The absence of reflex cough in response to aspiration is termed silent aspiration . Dysphagic patients with silent aspiration are at a significantly increased risk of developing pneumonia [22, 23]. In comparison, dysphagic patients with adequate cough function rarely develop AP . Nevertheless, protussive therapies for this patient population are minimal . Thus, we investigated methods to treat dystussia and atussia in ND.

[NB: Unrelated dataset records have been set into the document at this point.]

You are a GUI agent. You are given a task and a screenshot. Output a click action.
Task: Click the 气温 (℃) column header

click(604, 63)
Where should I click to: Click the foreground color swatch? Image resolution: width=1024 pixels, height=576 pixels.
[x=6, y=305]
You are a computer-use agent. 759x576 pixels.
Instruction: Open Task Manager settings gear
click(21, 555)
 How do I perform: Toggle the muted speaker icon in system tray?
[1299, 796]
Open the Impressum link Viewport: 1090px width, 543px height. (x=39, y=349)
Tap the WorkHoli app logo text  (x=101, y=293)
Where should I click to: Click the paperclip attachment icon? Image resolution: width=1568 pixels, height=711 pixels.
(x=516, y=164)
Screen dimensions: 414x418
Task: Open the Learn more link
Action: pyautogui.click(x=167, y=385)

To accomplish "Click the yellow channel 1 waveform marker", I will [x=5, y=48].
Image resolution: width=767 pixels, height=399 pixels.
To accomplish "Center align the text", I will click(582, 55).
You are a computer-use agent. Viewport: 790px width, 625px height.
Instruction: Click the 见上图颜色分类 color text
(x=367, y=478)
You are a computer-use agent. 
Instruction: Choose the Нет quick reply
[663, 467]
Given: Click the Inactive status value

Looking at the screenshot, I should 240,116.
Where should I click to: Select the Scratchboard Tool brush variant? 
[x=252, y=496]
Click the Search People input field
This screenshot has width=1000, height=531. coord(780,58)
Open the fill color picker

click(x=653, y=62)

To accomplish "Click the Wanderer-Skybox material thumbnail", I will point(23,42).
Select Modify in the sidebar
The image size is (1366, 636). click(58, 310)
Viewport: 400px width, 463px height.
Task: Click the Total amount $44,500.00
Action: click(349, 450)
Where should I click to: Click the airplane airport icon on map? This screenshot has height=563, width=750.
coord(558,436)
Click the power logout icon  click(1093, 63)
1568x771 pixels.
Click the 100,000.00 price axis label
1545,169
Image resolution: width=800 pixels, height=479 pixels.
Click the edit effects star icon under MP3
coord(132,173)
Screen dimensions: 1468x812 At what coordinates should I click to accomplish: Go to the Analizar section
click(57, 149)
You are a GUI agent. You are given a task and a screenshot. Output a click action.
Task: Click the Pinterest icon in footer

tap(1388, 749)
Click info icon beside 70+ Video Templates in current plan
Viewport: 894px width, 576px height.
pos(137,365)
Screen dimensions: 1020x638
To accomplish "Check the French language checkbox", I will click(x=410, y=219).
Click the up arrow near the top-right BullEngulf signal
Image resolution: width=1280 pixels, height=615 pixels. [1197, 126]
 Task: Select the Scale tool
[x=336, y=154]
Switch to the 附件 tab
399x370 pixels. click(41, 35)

Earlier studies have attributed cough impairments in ND to sensory and cognitive, rather than motor, deficits . Indeed, some irritant chemicals are known to readily elicit cough in ND patients with dystussia and atussia and have been used for decades in diagnostics and research, e.g., to measure cough reflex sensitivity in order to identify swallowing dysfunction or assess the risk of AP [5, 27,28,29,30]. A well-known example of such an irritant is capsaicin, the pungent extract of Capsicum annuum fruits (chili peppers), which, in aerosolized form, induces cough in a dose-dependent and safe manner. It also has good short- and long-term reproducibility [31, 32]. The ability of aerosolized capsaicin (AC) to induce cough in ND patients with cough impairments suggests that the potential to produce cough is present but “inaccessible” due to neurological disorder. We termed this unrealized potential “cough potential” (CP).
This study aimed to assess the use of AC as a therapeutic tool in treating ND-related cough impairments. For this, the cough response to AC was quantified. Spirometry was used to measure peak cough flow (PCF) of voluntary cough (cough on command) and reflexive, or AC-induced, cough. PCF is an indicator of cough efficacy in terms of its tracheobronchial clearance capabilities . It ranges from 6 to 14 L/s in healthy individuals. Cough with a PCF above 4.5 L/s is defined as effective, and between 2.7 and 4.5 L/s as partially effective. Cough with a PCF below 2.7 L/s is considered ineffective and associated with increased risk of AP [34,35,36]. In addition, we introduced a novel application method that allows AC treatment to be performed at home by the patients themselves or their caregivers.
The a priori hypothesis was that in ND patients with dystussia and atussia, a CP is present but inaccessible due to neurological disorder. It was further hypothesized that AC would allow this patient population to access their individual CP and perform adequate tracheobronchial clearance.